I probably need to add a disclaimer every now and again pointing out the general principle of writing a piece every day based on random word generation. Otherwise people will rightly question why I exist. I know I do.

I’ve been trying to put this random word off. I needed to be in a proper angry mood, but instead I’ve just been depressed, followed by chipper (thanks to a nice evening – don’t worry it soon wore off). Cos there’s no point talking about the word “muckraking” without at the very least being a teensy bit annoyed. You can’t just be sad about it.

“I saw some muckraking today” (sigh)

Doesn’t work.

But I can probably get a bit worked up if I consider how muckraking cheapens life and democracy and important things like suet pudding.

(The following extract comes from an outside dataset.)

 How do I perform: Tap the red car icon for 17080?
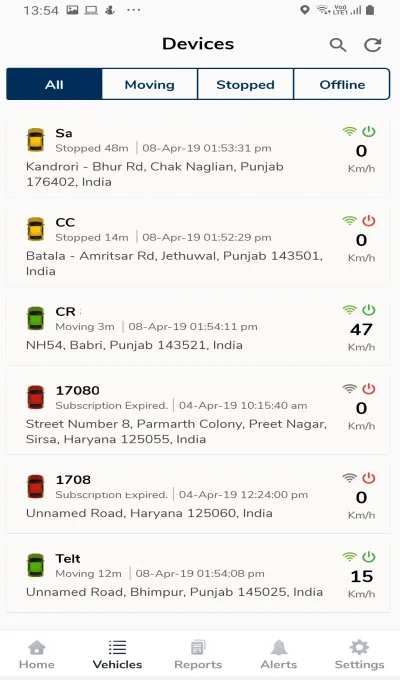36,397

Not the sort of raking that leads to the exposure of that fiend Vernon Kay who finds himself caught up in shock headlines like:
“Man in ‘attracted to pretty model with huge breasts’ shock”.
Tess Daly will maybe take some reassurance in that the page 3 girl in question looks a bit like her. Except, y’know, younger. With a flatter stomach and no stretch marks.
Hmm. OK, maybe not.

Right. Back to the point.

Which was?

As we know, the chances of it turning out that Vernon Kay did no such thing and that the story only works because all three points of this allegedly sordid triangle happen to sound suspiciously northern are quite high. Back in October a documentary team of celebrity-news hoaxers blew their own cover to reveal that they had been feeding hilariously stupid stories to the tabloid press for months. Given that their stories were normally based on the flimsiest original premise and had then been distorted and twisted to the point of ludicrousness, it was faintly alarming how many times their stories had not only been picked up, but further embellished by the newspapers.
Stories about Amy Winehouse’s hair don’t have any wider significance than making stupid people laugh at Amy Winehouse (she’ll live) and less stupid people laugh at shit newspapers (sadly so will they). But we’ve got an election coming up, and people have already started to make shit up. It's difficult enough to challenge the idea that the UK has the worst debt in the G7 (nowhere near), but at least that's economics – famously difficult for everyone to get their heads around, particularly bankers, it seems. Now we seem to have the Conservative Party – who most of the time don't seem to have any policies and arguing that there's no particular reason for them to have any yet – attacking Labour for a policy that has not only been yet to be implemented, there's no evidence that it was ever going to be.

Fortunately those wonderful people at mydavidcameron.com have wasted no time in using the Tories abject failure to get the tone of their poster campaigns right to undermine the campaign, but where are we headed when a party that refuses to tell us their own policies are attacking the other parties by making shit up? It's not like there are serious issues to debate in the real world. Is this election taking place in Narnia?

At the least the objects of Vernon's attention were real.